Azerbaijan, the host of this year’s COP29, today put forward a list of “non-negotiated” initiatives for the November climate summit that will “supplement” the official mandated program. The action plan includes the creation of a new “Climate Finance Action Fun” that will take (voluntary) contributions from fossil fuel producing countries, a call for increasing battery storage capacity, an appeal for a global “truce” during the event, and a declaration aimed at curbing methane emissions from waste (which the Financial Times noted is “only the third most common man-made source of methane, after the energy and agricultural sectors”). The plan makes no mention of furthering efforts to phase out fossil fuels in the energy system.

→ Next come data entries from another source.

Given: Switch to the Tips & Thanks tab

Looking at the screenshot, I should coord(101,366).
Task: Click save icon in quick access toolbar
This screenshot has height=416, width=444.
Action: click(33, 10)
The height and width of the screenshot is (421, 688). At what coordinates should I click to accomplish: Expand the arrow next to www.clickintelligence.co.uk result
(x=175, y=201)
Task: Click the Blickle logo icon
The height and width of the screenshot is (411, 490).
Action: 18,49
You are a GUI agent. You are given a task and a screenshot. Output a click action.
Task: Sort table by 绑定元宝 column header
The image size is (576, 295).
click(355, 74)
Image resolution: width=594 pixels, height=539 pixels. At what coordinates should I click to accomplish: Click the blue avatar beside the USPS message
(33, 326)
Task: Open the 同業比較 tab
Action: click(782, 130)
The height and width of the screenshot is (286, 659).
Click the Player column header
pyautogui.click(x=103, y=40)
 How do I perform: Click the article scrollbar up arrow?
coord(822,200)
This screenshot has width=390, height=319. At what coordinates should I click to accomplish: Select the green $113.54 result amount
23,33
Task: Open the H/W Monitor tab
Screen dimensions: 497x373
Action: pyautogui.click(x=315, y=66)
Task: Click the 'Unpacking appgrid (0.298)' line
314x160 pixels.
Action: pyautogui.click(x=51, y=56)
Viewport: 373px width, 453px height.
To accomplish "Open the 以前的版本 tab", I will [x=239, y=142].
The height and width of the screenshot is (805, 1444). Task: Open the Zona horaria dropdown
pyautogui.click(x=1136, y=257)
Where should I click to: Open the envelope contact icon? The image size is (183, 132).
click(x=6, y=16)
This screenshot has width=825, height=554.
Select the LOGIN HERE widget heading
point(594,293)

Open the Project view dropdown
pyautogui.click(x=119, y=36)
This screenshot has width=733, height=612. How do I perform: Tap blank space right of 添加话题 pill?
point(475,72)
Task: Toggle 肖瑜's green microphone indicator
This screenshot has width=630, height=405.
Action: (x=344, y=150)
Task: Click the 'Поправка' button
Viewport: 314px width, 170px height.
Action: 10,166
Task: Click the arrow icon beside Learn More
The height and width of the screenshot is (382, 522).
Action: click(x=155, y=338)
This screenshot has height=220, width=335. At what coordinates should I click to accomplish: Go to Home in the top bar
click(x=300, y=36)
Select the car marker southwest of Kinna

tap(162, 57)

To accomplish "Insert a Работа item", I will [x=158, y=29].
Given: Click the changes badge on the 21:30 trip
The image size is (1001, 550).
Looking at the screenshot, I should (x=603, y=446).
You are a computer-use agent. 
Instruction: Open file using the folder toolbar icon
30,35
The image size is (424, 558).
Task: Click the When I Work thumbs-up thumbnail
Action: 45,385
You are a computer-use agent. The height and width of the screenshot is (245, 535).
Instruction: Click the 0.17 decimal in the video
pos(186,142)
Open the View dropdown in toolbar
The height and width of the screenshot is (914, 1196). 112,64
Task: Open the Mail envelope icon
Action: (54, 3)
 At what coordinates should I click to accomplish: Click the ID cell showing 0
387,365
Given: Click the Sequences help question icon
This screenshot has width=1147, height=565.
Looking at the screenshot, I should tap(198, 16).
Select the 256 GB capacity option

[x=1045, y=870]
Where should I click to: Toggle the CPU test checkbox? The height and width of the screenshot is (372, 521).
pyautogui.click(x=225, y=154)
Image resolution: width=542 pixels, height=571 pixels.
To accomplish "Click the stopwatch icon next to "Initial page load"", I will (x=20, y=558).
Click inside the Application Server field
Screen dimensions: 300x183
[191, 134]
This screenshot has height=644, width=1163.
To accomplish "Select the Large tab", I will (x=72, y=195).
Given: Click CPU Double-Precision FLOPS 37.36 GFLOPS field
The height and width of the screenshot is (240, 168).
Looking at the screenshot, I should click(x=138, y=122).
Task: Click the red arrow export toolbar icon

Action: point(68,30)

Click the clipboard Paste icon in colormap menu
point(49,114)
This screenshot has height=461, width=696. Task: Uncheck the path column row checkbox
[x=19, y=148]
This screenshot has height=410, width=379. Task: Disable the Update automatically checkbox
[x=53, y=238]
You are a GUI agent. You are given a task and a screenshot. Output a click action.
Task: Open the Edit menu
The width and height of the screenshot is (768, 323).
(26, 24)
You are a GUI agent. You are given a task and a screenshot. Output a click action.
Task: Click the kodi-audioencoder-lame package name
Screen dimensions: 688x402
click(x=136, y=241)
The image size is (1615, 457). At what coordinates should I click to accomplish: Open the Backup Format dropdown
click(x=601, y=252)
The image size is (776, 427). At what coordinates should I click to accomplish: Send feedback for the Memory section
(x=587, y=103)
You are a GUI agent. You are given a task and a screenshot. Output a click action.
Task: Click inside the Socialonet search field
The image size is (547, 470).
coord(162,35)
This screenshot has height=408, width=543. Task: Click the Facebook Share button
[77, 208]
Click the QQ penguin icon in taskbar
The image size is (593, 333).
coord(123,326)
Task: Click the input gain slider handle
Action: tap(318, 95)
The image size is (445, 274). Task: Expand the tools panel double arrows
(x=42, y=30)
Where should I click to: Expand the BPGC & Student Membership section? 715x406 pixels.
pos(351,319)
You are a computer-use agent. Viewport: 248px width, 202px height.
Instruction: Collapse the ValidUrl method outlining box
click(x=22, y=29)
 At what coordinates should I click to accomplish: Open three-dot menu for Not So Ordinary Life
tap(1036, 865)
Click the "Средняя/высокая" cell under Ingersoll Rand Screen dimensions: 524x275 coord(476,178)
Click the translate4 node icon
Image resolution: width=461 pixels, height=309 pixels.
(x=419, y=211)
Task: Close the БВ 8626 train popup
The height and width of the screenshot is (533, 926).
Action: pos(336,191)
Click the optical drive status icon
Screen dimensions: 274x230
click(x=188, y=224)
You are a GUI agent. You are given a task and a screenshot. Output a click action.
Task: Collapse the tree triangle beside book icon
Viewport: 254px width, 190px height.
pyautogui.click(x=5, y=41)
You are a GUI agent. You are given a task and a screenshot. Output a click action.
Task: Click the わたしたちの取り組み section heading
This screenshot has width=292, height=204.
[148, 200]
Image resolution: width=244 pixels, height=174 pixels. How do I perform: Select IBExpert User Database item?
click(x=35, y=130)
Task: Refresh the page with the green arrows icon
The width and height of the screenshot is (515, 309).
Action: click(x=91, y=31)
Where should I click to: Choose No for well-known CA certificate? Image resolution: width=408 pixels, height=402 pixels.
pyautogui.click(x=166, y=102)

The Interior Department set a date for an offshore wind energy lease sale in the Gulf of Maine, an area which the government sees as suitable for developing floating offshore wind technology. The auction will take place on October 29 and cover eight areas on the Outer Continental Shelf off Massachusetts, New Hampshire, and Maine. The area could provide 13 gigawatts of offshore wind energy, if fully developed. The Biden administration has a goal of installing 30 GW of offshore wind by 2030, and has approved about half that amount so far. The DOI’s terms and conditions for the October lease sale include “stipulations designed to promote the development of a robust domestic U.S. supply chain for floating wind.” Floating offshore wind turbines can be deployed in much deeper waters than traditional offshore projects, and could therefore unlock large areas for clean power generation. Last month the government gave the green light for researchers to study floating turbines in the Gulf of Maine.
In other wind news, BP is selling its U.S. onshore wind business, bp Wind Energy. The firm’s 10 wind farm projects have a total generating capacity of 1.3 gigawatts and analysts think they could be worth $2 billion. When it comes to renewables, the fossil fuel giant said it is focusing on investing in solar growth, and onshore wind is “not aligned” with those plans.
The number of jobs in the U.S. solar industry last year grew to 279,447, up 6% from 2022, according to a new report from the nonprofit Interstate Renewable Energy Council. Utility-scale solar added 1,888 jobs in 2023, a 6.8% increase and a nice rebound from 2022, when the utility-scale solar market recorded a loss in jobs. The report warns that we might not see the same kind of growth for solar jobs in 2024, though. Residential installations have dropped, and large utility-scale projects are struggling with grid connection. The report’s authors also note that as the industry grows, it faces a shortage of skilled workers.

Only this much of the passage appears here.